Description of the task: Determine how many lines in the listing below include "computer", and answer with only that number.

Data supplied START

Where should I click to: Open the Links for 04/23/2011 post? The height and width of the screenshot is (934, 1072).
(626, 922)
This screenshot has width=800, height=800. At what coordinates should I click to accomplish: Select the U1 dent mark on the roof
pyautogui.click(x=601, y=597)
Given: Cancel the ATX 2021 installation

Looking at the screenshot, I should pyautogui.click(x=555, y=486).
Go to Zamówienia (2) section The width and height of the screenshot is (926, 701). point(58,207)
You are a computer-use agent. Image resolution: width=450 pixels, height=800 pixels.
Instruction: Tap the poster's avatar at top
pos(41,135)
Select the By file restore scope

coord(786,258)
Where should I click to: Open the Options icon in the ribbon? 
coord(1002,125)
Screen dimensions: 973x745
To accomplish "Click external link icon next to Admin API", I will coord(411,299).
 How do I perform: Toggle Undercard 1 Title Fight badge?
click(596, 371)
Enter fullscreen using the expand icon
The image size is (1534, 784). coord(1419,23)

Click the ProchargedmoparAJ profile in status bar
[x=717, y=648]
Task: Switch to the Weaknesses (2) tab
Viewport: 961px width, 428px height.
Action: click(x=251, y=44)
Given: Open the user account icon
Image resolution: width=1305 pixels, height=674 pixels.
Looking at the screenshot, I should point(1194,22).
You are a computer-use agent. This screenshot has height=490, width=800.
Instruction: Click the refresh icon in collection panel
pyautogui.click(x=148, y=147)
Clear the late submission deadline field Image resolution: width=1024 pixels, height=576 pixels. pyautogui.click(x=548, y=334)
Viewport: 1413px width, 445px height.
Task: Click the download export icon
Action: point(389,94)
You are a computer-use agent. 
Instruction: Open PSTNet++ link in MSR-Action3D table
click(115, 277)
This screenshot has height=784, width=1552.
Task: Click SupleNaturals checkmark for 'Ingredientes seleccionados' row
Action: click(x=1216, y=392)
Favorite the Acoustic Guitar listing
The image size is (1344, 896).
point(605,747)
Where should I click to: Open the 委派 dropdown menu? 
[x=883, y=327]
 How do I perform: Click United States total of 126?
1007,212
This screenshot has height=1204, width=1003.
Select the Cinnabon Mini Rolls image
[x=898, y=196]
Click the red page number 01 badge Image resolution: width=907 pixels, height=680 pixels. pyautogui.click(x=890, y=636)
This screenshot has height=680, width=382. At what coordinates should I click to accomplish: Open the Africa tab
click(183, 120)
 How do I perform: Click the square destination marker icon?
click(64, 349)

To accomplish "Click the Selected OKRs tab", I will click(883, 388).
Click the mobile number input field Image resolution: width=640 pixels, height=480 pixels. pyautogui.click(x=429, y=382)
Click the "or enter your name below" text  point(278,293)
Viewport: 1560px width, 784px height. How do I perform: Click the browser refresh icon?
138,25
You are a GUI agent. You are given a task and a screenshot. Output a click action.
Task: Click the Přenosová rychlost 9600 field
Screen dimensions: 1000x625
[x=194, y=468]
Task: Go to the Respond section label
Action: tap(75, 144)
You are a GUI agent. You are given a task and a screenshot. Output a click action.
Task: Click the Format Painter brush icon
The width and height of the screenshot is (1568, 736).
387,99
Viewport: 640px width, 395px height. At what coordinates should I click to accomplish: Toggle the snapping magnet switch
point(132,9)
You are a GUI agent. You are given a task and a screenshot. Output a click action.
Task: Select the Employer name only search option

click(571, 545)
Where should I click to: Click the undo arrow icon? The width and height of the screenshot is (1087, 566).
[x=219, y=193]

Data supplied END

Exercise solution: 3